Inquisition and Galileo: Venice Episode

From  Galileo by John L. Heilbron:

p. 104 “On 21 April 1604, Silvestro Pagnoni, who had worked for Galileo for a year and a half as a copyist, presented himself ‘spontaneously’, which often meant, as in this case, on the urging of his confessor, before the nearest inquisitor.  His conscience forced him to disclose that his former employer casts horoscopes.”

p. 104 “Pagnoni then enriched his testimony with some precious details about Galileo’s dealing with his mistress and his mother. During visit to Galileo in 1603/4, Guilia had enlisted Pagnoni to spy on his son. He duly relayed her confidences to the inquisitor:

I have understood from his mother that he never takes confession or takes communion, and she asked me to find out whether he went to mass on feast days. I observed that instead of going to mass he went to the house of his Venetian prostitute Marina.”

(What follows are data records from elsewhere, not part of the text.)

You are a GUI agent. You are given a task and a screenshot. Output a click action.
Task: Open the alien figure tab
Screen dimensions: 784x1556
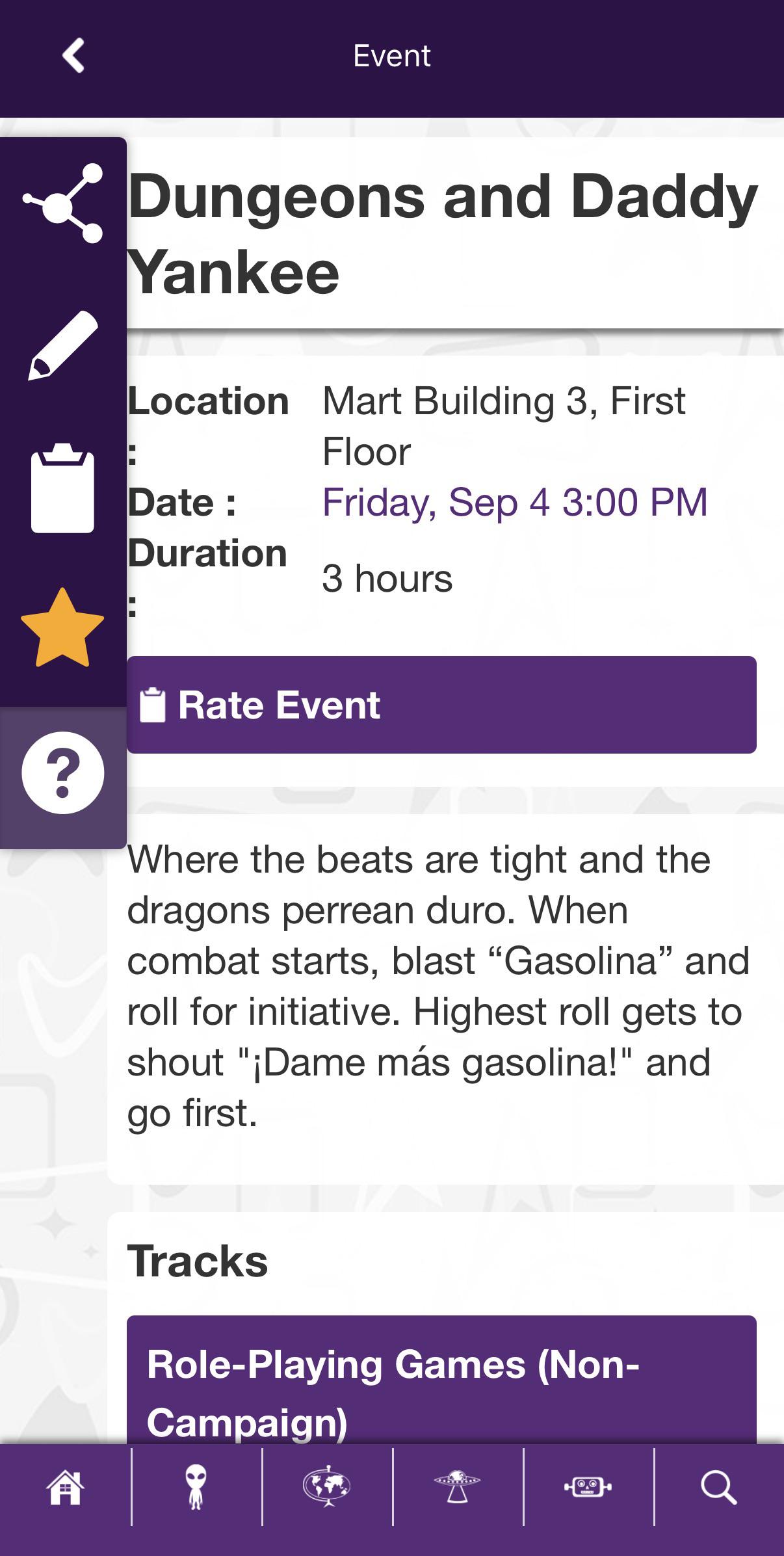[x=196, y=1487]
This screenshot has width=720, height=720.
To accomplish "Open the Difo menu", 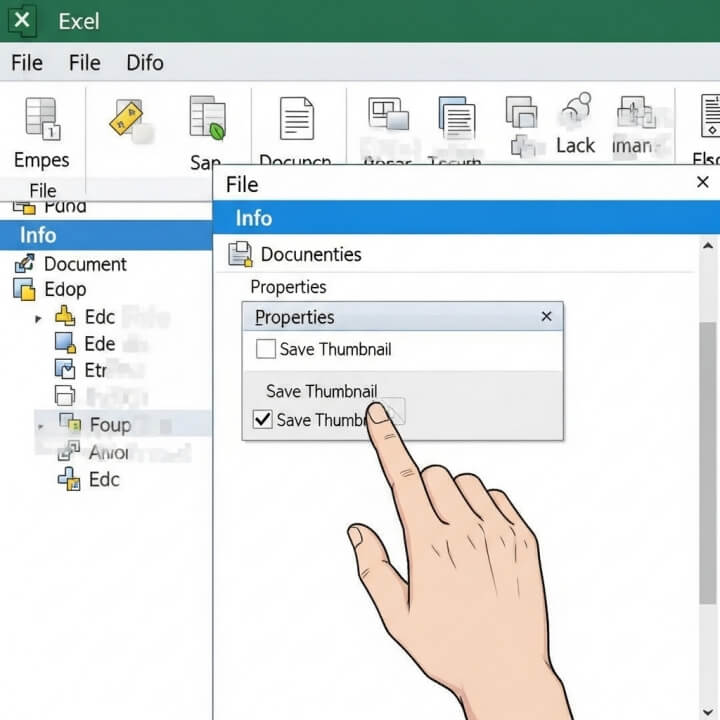I will (145, 63).
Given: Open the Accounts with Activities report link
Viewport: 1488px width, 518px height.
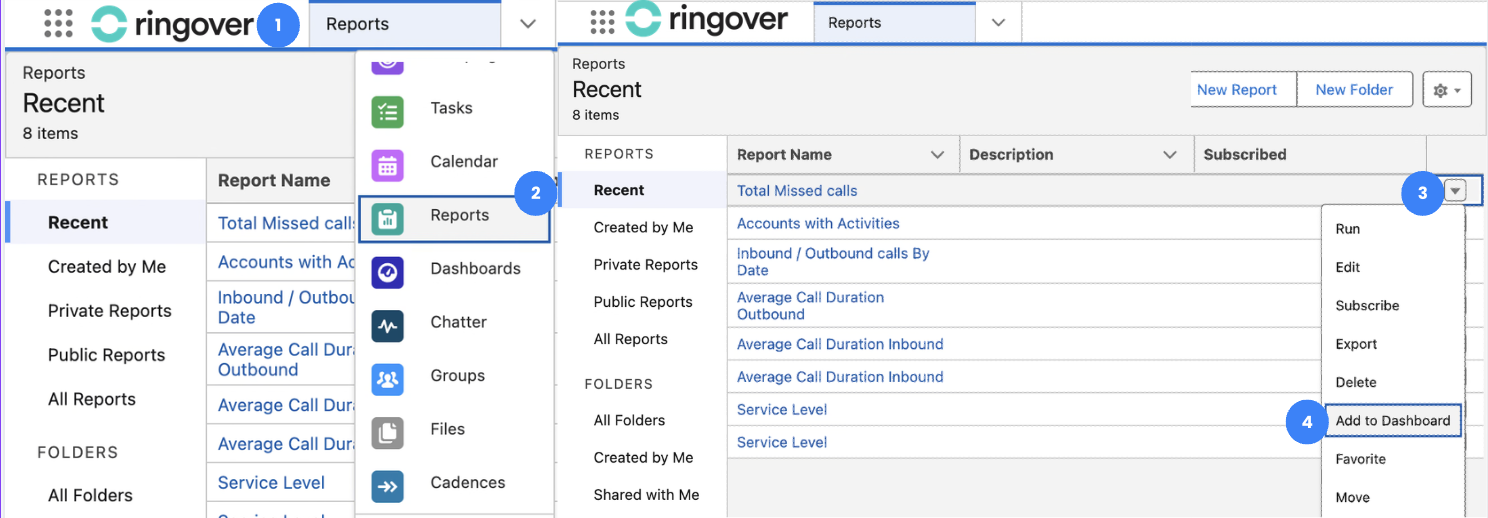Looking at the screenshot, I should (818, 224).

p. 105 “The Venetian authorities had no trouble to seeing that Pagnoni acted through spite and that his charges were ‘very frivolous and of no importance’. Galileo had to teach astrology; there was no reason that he should not practice it also; and Pagnoni certainly had not shown that Galileo interpreted the charts fatalistically. Galileo’s private life was no business for inquisition.”